И, наконец, пачки счетов и личных писем, перевязанные веревочкой, пожелтевшие и обтрепанные по краям. Стоило развязать пакет, как бумаги рассыпались в прах.
Некоторые были написаны более двадцати лет назад. Отдельные письма Давиль узнал с первого взгляда. Вот правильный и твердый почерк одного из его лучших друзей, Жана Вильнева, который в прошлом году скоропостижно скончался на пароходе по пути в Неаполь. Письмо написано в 1808 году в ответ на какое-то озабоченное послание Давиля.
«…Поверьте, мой дорогой, что ваши заботы и черные мысли не имеют под собой никакой почвы. И теперь меньше чем когда-либо. Великий и исключительный человек, ныне управляющий судьбами мира, создает основы лучшего и постоянного порядка на грядущие времена. А потому мы можем вполне ему довериться.
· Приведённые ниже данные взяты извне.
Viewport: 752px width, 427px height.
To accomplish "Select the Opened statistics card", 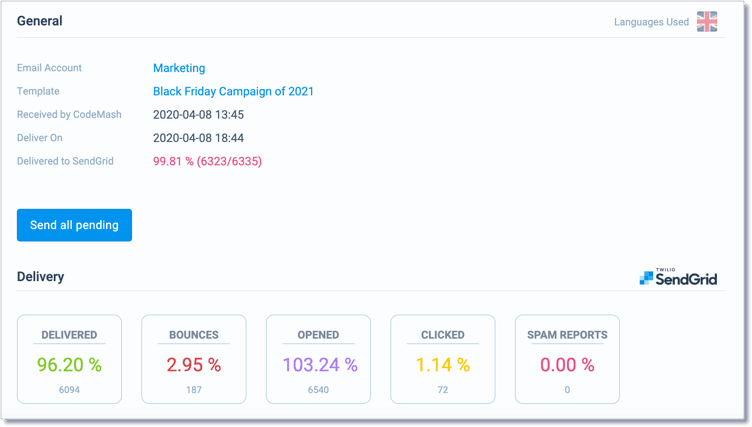I will (318, 359).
Он – лучшая гарантия счастливого будущего не только каждого из нас, но и наших детей и внуков. Итак, будьте спокойны, дорогой друг, как спокоен я, а мое спокойствие зиждется на ясном сознании вышеизложенного…»
Давиль поднял голову и посмотрел в открытое окно, в которое влетали ночные бабочки, привлеченные светом. Из соседнего квартала доносилась песня, сначала слабо, а потом все громче и громче. Это Муса Певец возвращался домой. Он совсем охрип, слабый голос его то и дело обрывался, но пьянство еще не окончательно доконало его, он еще жил, а в нем то, что фон Миттерер некогда назвал «Urjammer». Вот Муса завернул за угол своего квартала, голос его доносился все слабее и слабее, все с большими перерывами, как голос утопающего человека, то появляющегося на поверхности воды, чтобы еще раз вскрикнуть, то вновь еще глубже погружающегося в воду.
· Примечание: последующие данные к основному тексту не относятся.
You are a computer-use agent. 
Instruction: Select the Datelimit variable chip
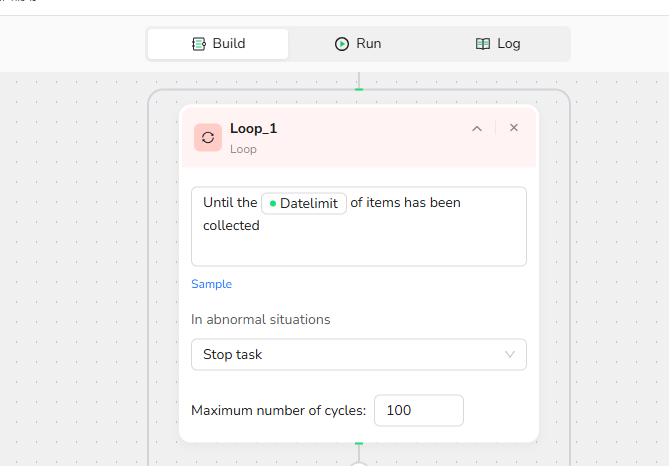(304, 204)
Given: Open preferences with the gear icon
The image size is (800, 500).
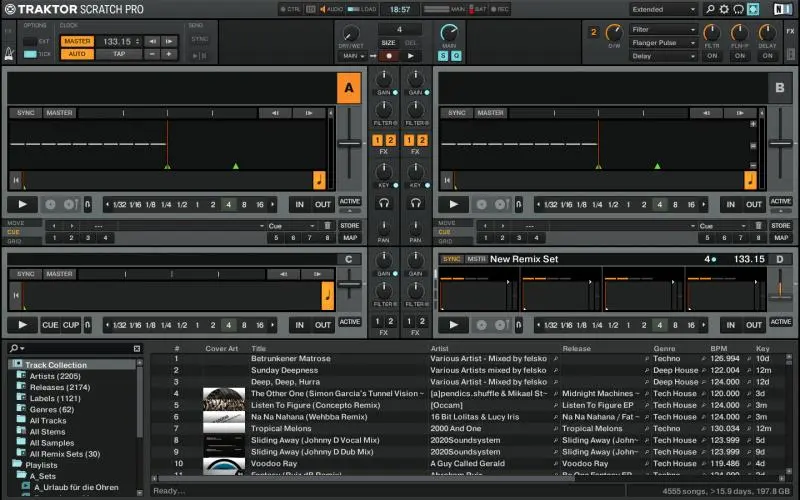Looking at the screenshot, I should click(725, 9).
Наконец Певец зашел, пошатываясь, к себе во двор. Больше его не было слышно. Вновь наступила тишина. Ночью и шум реки не нарушал ее, а делал лишь более полной и однообразной.
Так тонет все. Так потонул и «генерал», и столько великих людей и крупных движений до него!
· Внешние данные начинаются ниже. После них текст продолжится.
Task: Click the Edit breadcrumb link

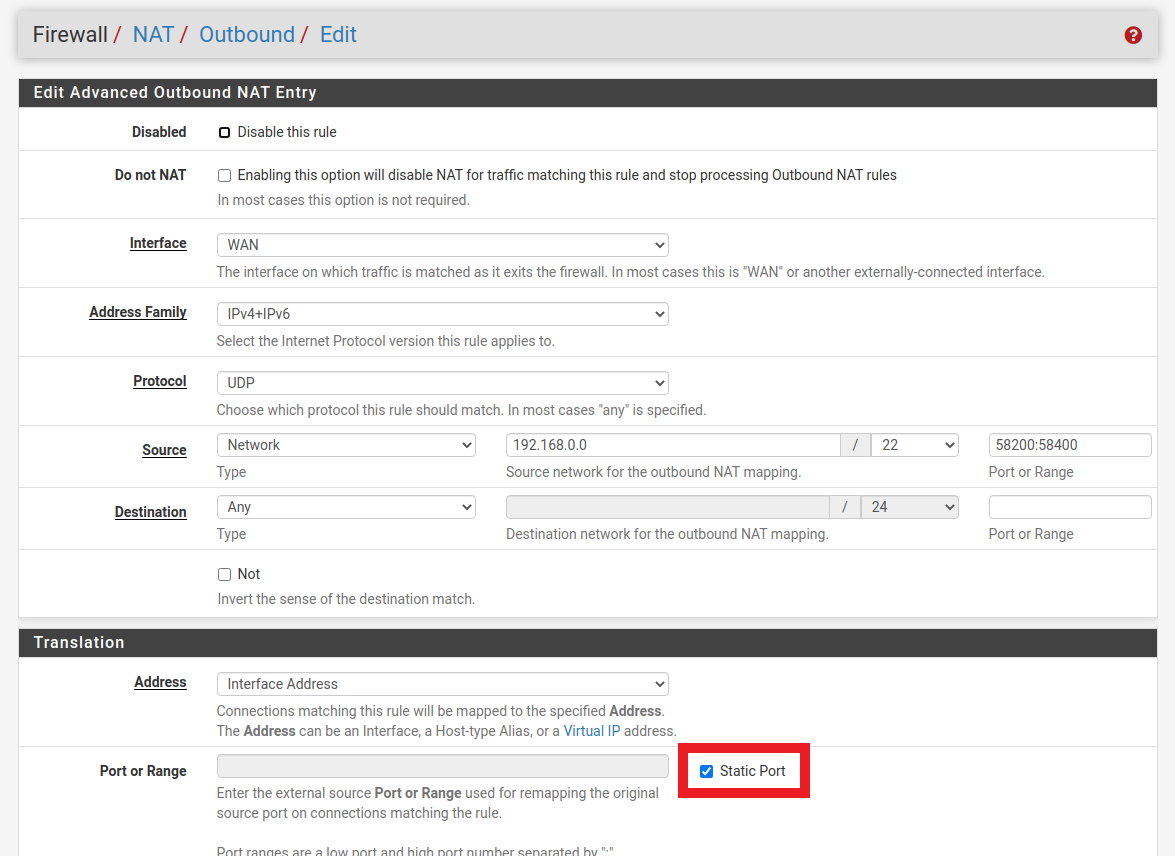Action: click(x=338, y=35)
Целиком отдавшись глубокой тишине ночи, Давиль сидел с минуту, скрестив руки и опустив голову. Он был взволнован и озабочен, но не чувствовал страха, не страдал от одиночества. Впереди была полная неизвестность, его ждали трудности, и тем не менее ему казалось, что впервые с тех пор, как он в Травнике, положение прояснилось и перед ним приоткрылся кусок пути.
С того февральского дня, больше семи лет назад, когда после первого дивана у Хусрефа Мехмед-паши он, взволнованный и униженный, вернулся в комнату Баруха в нижнем этаже его дома и опустился на жесткую скамью, все дела и усилия, связанные с Боснией и турками, пригибали его к земле, опутывали и ослабляли. С каждым годом он все больше впитывал в себя «яд Востока», туманящий взгляд и подтачивающий волю, которым с самого начала стала опаивать его эта страна. Ни близость французских войск в Далмации, ни блеск славных побед не в силах были что-то изменить. А теперь, когда после крушения и поражения он готовился все покинуть и двинуться в неизвестность, у него появились энергия и воля, которых он не знал за последние семь лет. Забот и потребностей было больше чем когда-либо, но, к его удивлению, они не обескураживали его, а, наоборот, заостряли мысль и расширяли горизонты, не возникали словно из засады, как горе, проклятье, а сливались с самой жизнью.
Слышно было, как в соседней комнате что-то шуршало и скреблось, словно мышь в стене. Это его жена, неутомимая и подтянутая, как всегда, собирала и упаковывала последние вещи. Рядом спали его дети. Скоро они подрастут (а он сделает все, чтобы они росли спокойно и счастливо) и отправятся на поиски пути, которого он не сумел найти, и если даже они его не найдут, то, уж во всяком случае, будут искать с большей настойчивостью и достоинством, чем он. Теперь они спят, но и во сне растут. Да, и в этом доме все живет и все в движении, как и в окружающем мире, где открываются новые горизонты и зреют новые возможности. Как бы давно покинув Травник, Давиль не думал больше ни о Боснии, ни о том, что она ему дала и что отняла. Чувствовал только, как к нему откуда-то притекают сила, терпение и решимость спасти себя и семью. Он продолжал приводить в порядок пожелтевшие бумаги, рвать старые и ненужные, оставляя и складывая то, что может еще пригодиться в дальнейшем, в новых условиях во Франции.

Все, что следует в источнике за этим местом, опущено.